So Where The Hell Have I Been?

It was the summer of sulking...

 

So the plan for the summer was a splendid one. Since I can't take summer classes (the amount of time you need to spend in the classroom pretty much destroys my back) I'd planned on trying to live my life exactly the way I would if I was a successful writer/artist. I'd spend my mornings working on the novel, the afternoons working my way through some drawing exercises. I'd start doing paleo art again, start learning cartooning. I'd post something every day, rain or shine.

Haw! Haw! Haw!

I started the summer working on the third issue of Swill. I'd taken a class in Photoshop so the illustrations would be better this time around, and I'd taken a class in desktop publishing so the design and typesetting would be of decent quality. So for the first few weeks I was fucking around with details, details, details. At the end of the day it paid off -- not only did the current issue look good but it wound up leading to some very intriguing developments... Let's just say Swill is starting to get noticed and my work is a big part of that.

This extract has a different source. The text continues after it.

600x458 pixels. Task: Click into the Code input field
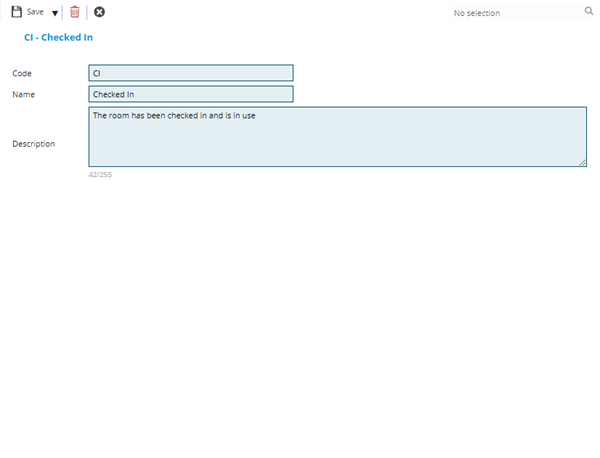click(x=190, y=73)
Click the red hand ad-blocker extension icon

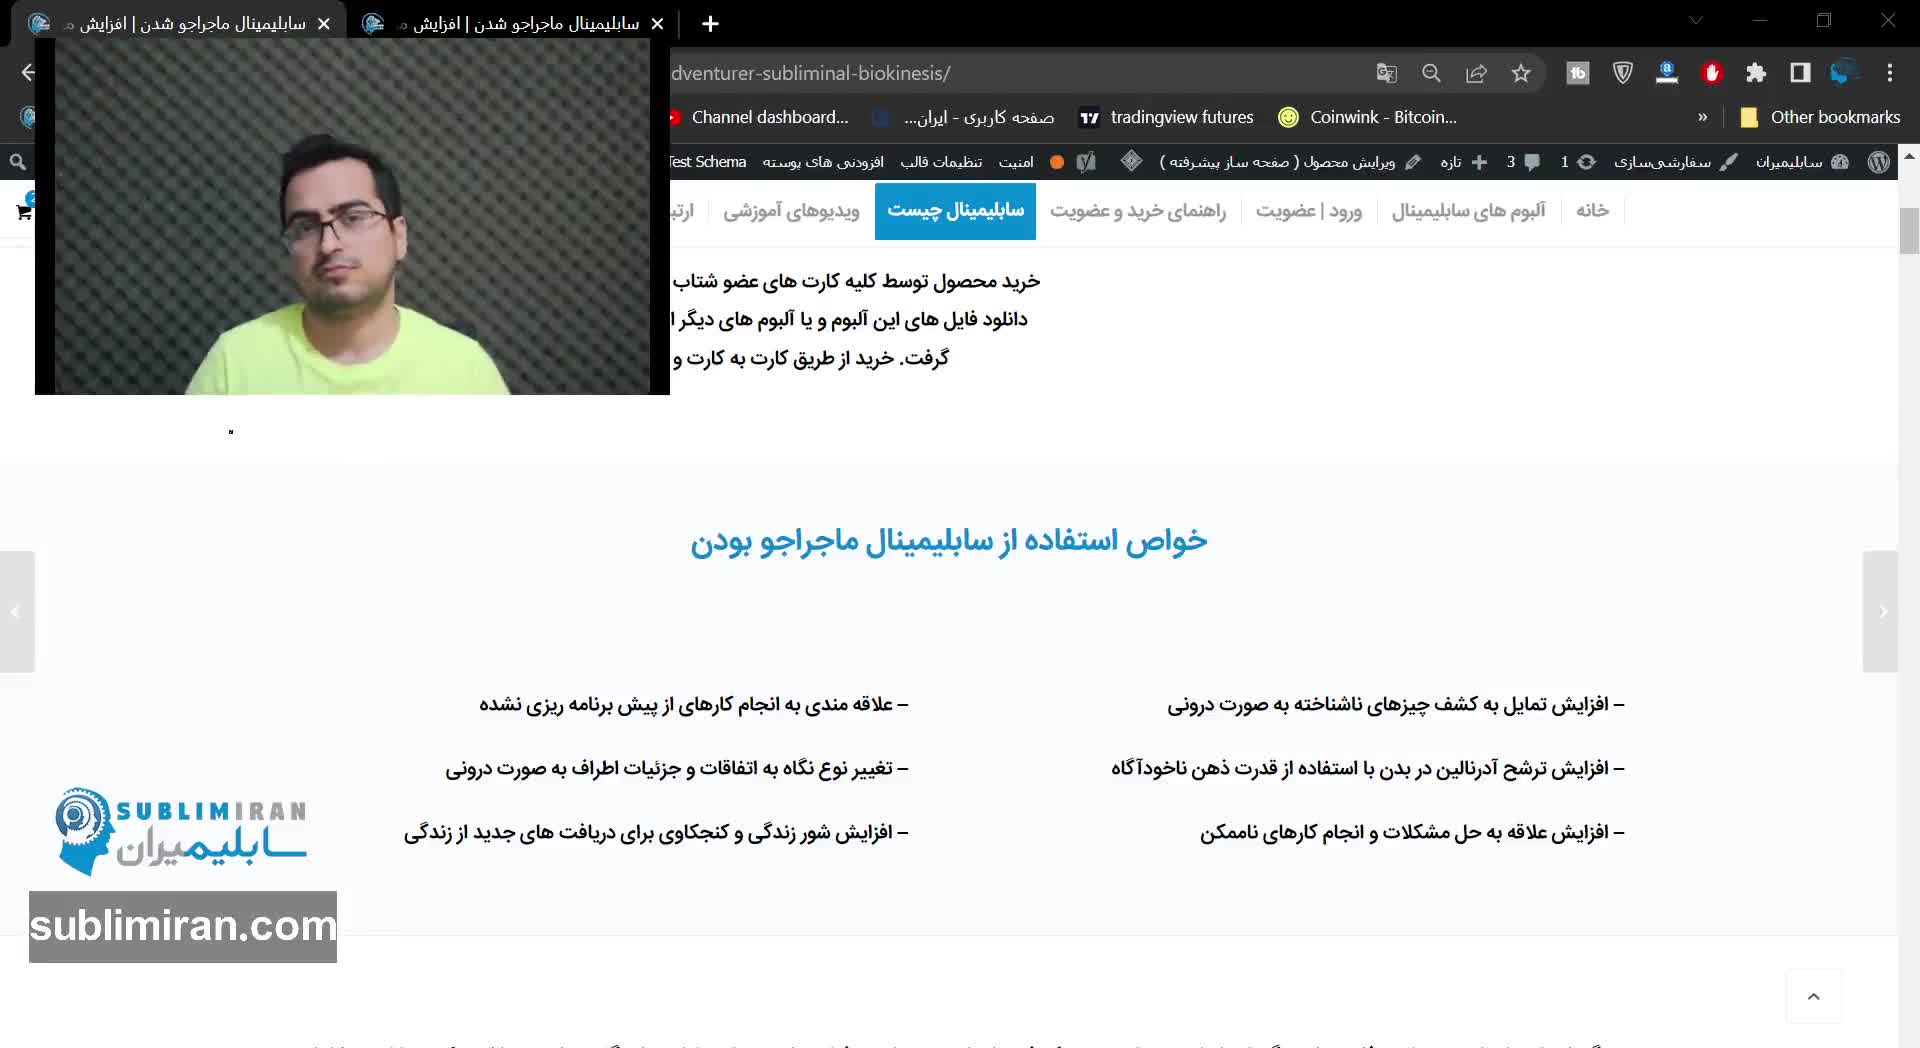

So as for working on the novel... I was in-between drafts at the beginning of the summer, working on outlines and trying to figure out the world, the characters, how they interacted... I know it sounds crazy -- I've been working on the damned thing for four years now so I ought to have all that down, right? Wrong. I'd generated a lot of information but it wasn't adding up. But I'd finally figured out where the story had to end, had all the big beats in place. I wound up writing somewhere around two hundred and fifty manuscript pages worth of notes, notions, and inquiries.

So I was making progress without getting any work done if you know what I mean.

Then two things happened around the same time that put me right on my ass. I got a recliner and my wife went out of town. Let me explain.

The recliner is part of my new work station. And my wife keeps me sane. So when the recliner came in, it filled up all the floor space in my studio -- and I couldn't use the damned thing. My monitor stand was too short, the guy who built the keyboard tables installed them part-way, in short? My work space was unworkable.

And with Karen out of town I fell into a black pit of despair. If I get five hours of sleep a night I'm fine, if grumpy. Four hours? I can see trails if I squint. Three hours? Distinctly subhuman. I don't sleep when Karen's gone. I don't eat without a chemically induced appetite. I have no fucking motivation.

I felt both overwhelmed and isolated. I'd go for days without talking to another person. Amazingly, I only drank every few days. Not so amazingly, that was because I'd get miserably shitfaced and would consequently abhor the use of Liquid Companion until the memory of the hangover would fade.

And there was some other horseshit I'd just as soon not complain about in public because there are other people involved. The kind of shit that drags off a lot of emotional topsoil.

But as they say of cancer, at least I lost weight...

Now Karen's home, I've started the novel and am about halfway through the fourth draft of the first volume and the word is that it's finally working properly, I've had some startling good fortune with my writing and art -- I don't want to jinx it. Let's just say that when Harlan Ellison tells Ellen Datlow to check out your magazine it's a goooood feeling. The studio is coming together and looking better than it has in years, I'm signed up for some exciting classes this fall -- digital photography, drawing and printmaking. Things are rolling, things are moving.